* [Exercise inputs]
=======

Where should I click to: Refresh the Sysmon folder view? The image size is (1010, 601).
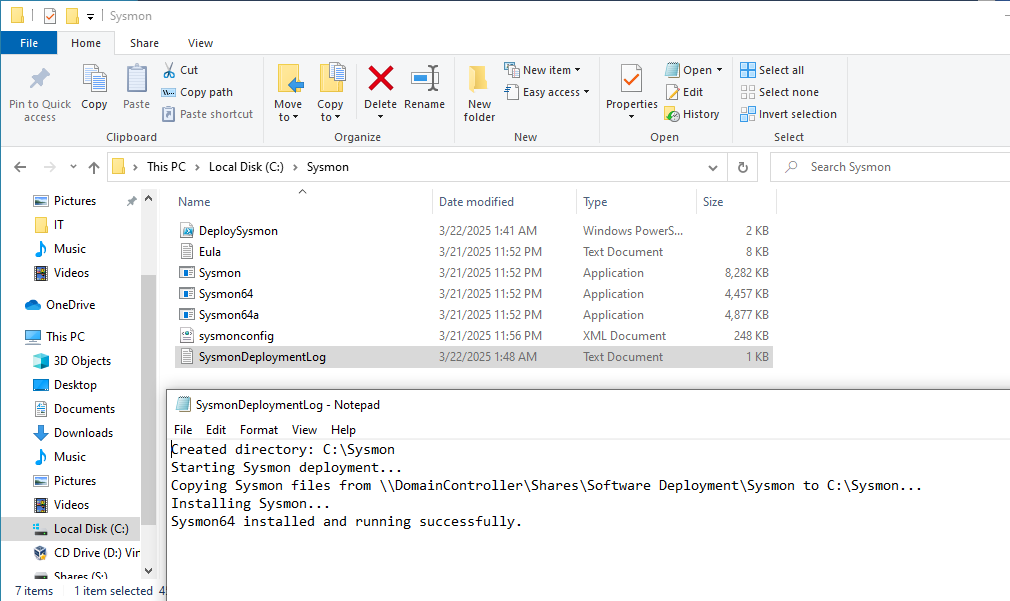[x=742, y=167]
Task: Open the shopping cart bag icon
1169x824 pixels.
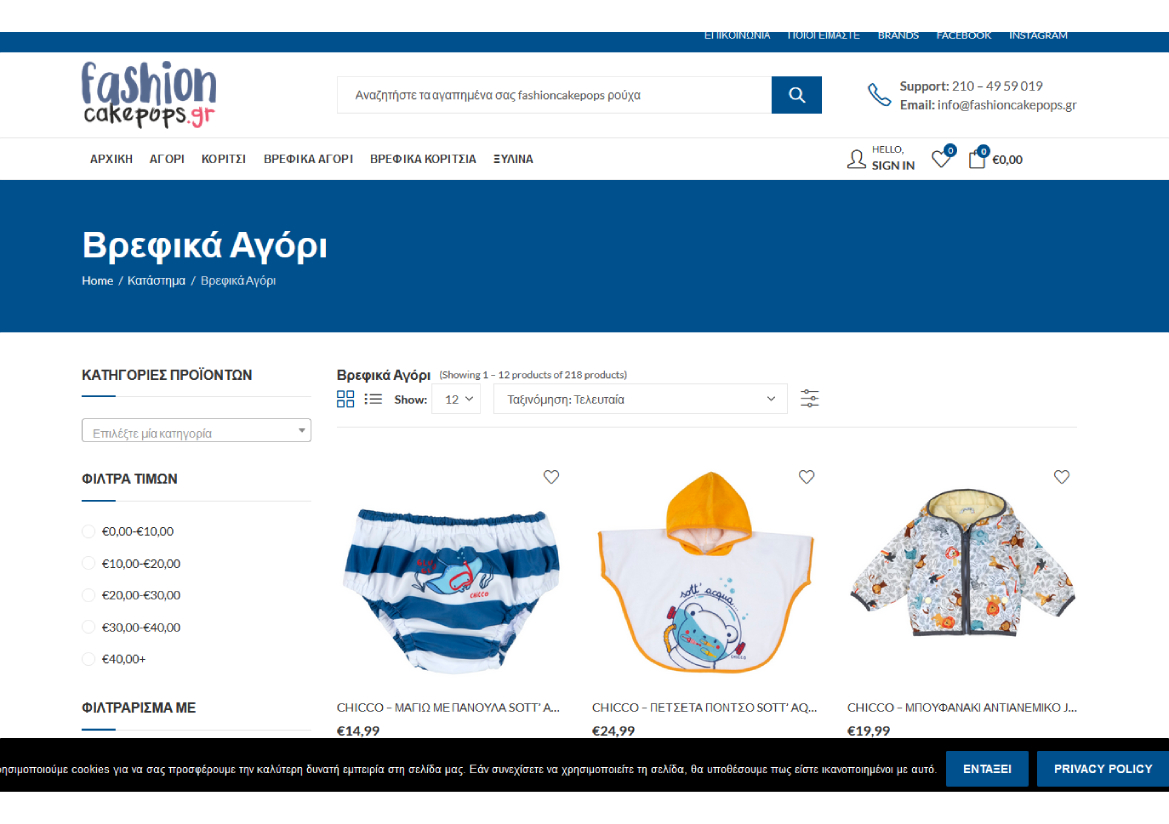Action: 977,159
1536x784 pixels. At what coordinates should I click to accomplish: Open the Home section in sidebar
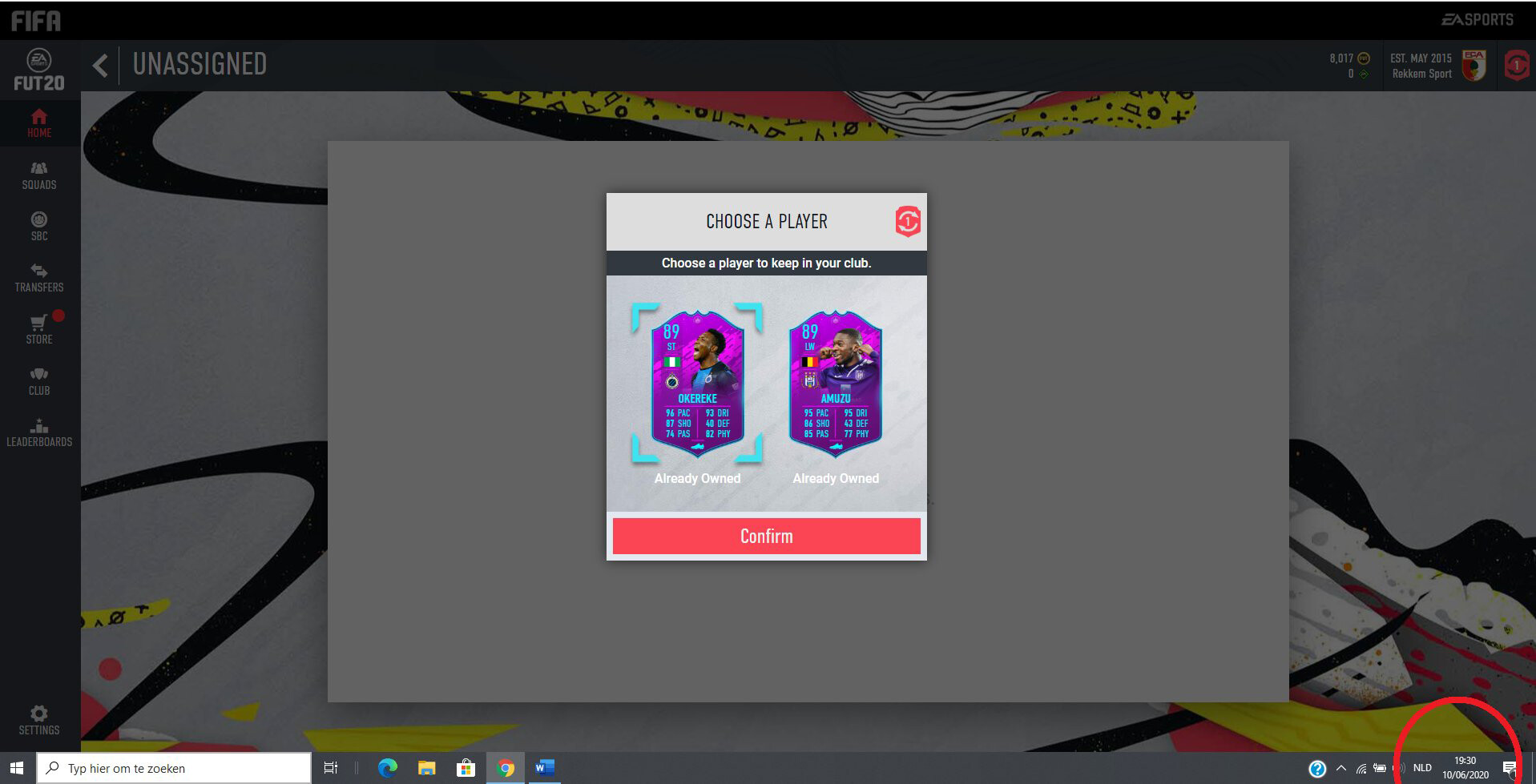(39, 123)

=======

* [Aim of the task] Repeat all the material exactly, but keep pictures out of the copy.

* [Answer box]
Where should I click to: Refresh the Sysmon folder view? The image size is (1010, 601).
[x=742, y=167]
Task: Open the shopping cart bag icon
1169x824 pixels.
Action: 977,159
1536x784 pixels. At what coordinates should I click to accomplish: Open the Home section in sidebar
(39, 123)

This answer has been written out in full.